Electrical help needed- Fuel selector switch
The previous owners were carpenters and not mechanics by any means! This truck sat for 15 years and I am gonna use it as a dirt bike hauler....
But the problem I need help with is that I need a fuel gauge. The previous owners diked ALL but one wire on the back connector. I have searched for the wiring diagram and cannot find the one that I need-
I have a pyramid 5 pin connector- Couple colors are Red, brown, Yellow (that one is still connected
I cannot located the diagram for the 5 pin. This is for the dual tank selector switch (Which I am assuming just swapped the gauge reading since I have a manual selector under the driver seat.)
2nd we need a little more from you to help you like what year is your truck as the wiring can change between years.
That stock switch you are talking about if the one on the dash besides flipping the sending units in each tank to work the fuel gauge it also should move a valve on the inside of the frame by the tanks to let fuel be pulled from 1 tank or the other.
From the sounds of it the selector valve on the frame stopped working so the PO added the manual valve under the seat and did not bother with the sending units to send the tank level to the gauge.
If you pull the sending unit wire from each tank and ground it, key on and see if the gauge moves to full. Ground 1 wire at a time and flip the switch between wire grounding so you know if the switch & wiring are working.
Dave ----
The switch is the one on the heater panel to the farthest right. I would not be surprised one bit if he added a manual selector.
So on the backside of that selector- I have 5 pins- ALL wires are cut clean except yellow on that feeds back to harness so I am not sure grounding them out would help. I bet there is no power going to the float in the tank.
So give the sending wire(s) a ground and flip the switch to see if the gauge works.

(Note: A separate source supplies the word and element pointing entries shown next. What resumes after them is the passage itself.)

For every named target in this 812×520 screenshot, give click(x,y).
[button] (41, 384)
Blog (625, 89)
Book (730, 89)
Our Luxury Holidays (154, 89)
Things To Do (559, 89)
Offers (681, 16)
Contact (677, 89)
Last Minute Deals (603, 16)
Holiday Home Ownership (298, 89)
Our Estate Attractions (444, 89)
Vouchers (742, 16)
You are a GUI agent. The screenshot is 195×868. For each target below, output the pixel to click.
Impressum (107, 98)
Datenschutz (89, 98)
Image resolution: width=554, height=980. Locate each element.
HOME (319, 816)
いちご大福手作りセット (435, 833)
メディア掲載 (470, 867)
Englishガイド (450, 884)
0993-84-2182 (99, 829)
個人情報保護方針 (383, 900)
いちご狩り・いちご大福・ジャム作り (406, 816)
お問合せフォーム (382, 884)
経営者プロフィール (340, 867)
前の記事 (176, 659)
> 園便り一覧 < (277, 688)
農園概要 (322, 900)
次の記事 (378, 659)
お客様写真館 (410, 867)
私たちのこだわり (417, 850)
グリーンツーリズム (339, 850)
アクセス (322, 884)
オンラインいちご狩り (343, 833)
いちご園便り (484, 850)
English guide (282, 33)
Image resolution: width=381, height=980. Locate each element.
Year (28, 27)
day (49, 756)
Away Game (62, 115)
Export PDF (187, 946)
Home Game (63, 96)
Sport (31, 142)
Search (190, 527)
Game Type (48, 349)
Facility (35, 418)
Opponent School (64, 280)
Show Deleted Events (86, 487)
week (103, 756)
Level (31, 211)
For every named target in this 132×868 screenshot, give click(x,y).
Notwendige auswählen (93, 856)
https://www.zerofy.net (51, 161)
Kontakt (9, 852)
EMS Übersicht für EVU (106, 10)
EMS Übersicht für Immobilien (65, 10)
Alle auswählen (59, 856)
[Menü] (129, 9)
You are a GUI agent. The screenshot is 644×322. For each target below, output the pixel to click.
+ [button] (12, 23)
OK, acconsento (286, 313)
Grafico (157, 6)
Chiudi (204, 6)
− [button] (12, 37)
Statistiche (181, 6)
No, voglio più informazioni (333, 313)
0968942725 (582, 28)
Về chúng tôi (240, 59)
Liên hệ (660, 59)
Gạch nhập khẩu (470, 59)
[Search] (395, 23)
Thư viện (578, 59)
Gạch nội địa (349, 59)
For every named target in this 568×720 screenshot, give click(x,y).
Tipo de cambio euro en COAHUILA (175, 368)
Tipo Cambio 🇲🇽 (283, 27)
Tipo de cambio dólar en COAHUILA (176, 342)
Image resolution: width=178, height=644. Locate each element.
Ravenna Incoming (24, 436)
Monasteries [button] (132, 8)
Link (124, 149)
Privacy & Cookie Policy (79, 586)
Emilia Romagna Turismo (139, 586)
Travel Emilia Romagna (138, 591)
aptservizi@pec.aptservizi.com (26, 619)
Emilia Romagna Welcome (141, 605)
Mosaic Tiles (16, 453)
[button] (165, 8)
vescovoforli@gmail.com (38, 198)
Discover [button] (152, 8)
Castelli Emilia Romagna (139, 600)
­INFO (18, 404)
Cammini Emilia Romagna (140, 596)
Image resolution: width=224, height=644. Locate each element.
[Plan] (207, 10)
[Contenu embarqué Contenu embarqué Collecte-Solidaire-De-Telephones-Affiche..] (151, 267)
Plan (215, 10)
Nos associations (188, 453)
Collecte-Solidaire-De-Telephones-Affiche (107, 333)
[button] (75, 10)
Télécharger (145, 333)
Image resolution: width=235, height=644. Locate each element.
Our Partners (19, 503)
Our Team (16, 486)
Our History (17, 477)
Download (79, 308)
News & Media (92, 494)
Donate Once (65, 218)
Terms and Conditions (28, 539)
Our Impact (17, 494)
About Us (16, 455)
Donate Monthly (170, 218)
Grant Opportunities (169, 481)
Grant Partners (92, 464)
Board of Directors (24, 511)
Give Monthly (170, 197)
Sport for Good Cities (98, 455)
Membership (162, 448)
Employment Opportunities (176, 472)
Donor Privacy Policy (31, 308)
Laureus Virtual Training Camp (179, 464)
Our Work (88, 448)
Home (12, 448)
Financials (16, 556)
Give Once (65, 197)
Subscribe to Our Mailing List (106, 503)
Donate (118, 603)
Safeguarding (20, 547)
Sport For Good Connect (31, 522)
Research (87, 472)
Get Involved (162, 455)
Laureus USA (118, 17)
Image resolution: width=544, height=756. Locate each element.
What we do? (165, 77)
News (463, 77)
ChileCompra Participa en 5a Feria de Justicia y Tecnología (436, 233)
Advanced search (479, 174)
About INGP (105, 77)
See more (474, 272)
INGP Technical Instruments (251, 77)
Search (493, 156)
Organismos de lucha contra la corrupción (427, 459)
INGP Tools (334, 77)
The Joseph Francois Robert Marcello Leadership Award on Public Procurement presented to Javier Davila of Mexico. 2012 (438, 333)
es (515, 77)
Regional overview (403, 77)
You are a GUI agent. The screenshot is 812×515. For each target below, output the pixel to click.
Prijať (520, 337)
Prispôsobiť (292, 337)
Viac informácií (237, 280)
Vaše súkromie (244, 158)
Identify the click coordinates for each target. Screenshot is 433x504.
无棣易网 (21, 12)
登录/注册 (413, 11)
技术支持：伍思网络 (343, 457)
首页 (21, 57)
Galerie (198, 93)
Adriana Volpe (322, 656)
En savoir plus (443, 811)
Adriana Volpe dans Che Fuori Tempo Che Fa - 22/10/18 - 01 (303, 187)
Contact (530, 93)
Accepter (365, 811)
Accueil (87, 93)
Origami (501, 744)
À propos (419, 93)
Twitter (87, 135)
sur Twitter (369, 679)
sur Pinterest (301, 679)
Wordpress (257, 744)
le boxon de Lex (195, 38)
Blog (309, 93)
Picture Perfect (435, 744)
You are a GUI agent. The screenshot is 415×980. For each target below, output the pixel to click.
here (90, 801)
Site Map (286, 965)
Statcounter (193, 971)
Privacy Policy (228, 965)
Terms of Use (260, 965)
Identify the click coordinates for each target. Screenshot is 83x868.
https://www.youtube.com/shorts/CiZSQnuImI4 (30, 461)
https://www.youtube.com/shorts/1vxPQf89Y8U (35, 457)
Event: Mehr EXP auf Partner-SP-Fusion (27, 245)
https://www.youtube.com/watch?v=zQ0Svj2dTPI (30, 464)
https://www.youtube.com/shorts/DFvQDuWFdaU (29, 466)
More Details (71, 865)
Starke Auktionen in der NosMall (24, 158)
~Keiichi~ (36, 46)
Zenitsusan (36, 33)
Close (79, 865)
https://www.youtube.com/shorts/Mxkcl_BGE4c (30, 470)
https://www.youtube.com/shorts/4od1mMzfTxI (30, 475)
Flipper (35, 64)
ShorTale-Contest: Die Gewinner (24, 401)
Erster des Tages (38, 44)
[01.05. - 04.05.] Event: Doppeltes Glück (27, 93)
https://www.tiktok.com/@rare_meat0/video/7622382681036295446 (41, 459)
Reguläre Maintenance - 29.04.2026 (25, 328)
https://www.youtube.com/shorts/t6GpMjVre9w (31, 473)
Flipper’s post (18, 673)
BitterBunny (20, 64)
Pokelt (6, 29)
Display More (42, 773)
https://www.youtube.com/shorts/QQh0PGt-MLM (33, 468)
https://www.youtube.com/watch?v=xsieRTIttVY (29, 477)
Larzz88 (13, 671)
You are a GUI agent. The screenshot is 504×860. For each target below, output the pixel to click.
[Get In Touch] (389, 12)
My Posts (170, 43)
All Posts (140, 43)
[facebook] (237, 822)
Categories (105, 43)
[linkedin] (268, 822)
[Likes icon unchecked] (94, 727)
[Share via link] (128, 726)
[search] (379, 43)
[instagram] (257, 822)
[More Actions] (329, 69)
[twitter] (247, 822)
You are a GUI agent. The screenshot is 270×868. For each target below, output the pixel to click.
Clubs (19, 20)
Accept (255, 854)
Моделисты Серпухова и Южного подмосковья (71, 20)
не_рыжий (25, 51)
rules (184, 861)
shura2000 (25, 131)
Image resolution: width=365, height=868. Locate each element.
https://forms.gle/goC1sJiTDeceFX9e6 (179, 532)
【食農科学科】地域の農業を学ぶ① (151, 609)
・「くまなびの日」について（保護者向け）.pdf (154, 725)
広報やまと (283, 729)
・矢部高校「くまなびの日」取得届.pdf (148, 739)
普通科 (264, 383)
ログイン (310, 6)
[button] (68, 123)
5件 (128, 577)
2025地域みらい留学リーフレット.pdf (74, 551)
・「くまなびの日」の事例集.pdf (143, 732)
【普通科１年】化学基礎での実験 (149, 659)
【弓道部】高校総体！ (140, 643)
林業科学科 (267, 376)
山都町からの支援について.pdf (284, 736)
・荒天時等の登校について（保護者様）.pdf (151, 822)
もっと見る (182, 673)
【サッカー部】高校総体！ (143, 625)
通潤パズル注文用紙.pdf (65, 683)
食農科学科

The other thing you can do is use a test light on the sender wires at the tanks. With the test light on the wire(s) 1 at a time and flipping switches between them, the test light should blink if the switch is sending power to the sender.
Dave ----
"Emissions removed" might very well freak out the computer (yes, this is a computer-controlled engine) resulting in the ignition timing not advancing, resulting in spectacularly lame engine performance. The computer has nothing to do with the dash gauges or tank selector, just saying you might be woefully underimpressed with the performance of this thing.